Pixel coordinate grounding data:
:::
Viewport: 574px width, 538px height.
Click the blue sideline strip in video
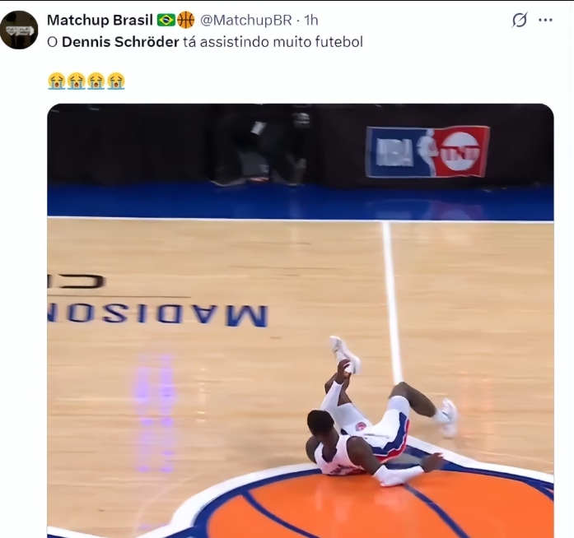[301, 202]
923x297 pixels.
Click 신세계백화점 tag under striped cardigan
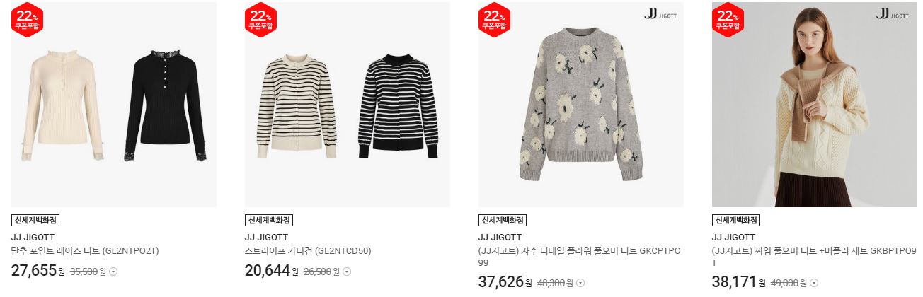[x=269, y=221]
:::
Task statement:
Output the entries above verbatim, with no picture included.

Output for this exercise:
Viewport: 574px width, 538px height.
Click the blue sideline strip in video
[301, 202]
923x297 pixels.
Click 신세계백화점 tag under striped cardigan
[x=269, y=221]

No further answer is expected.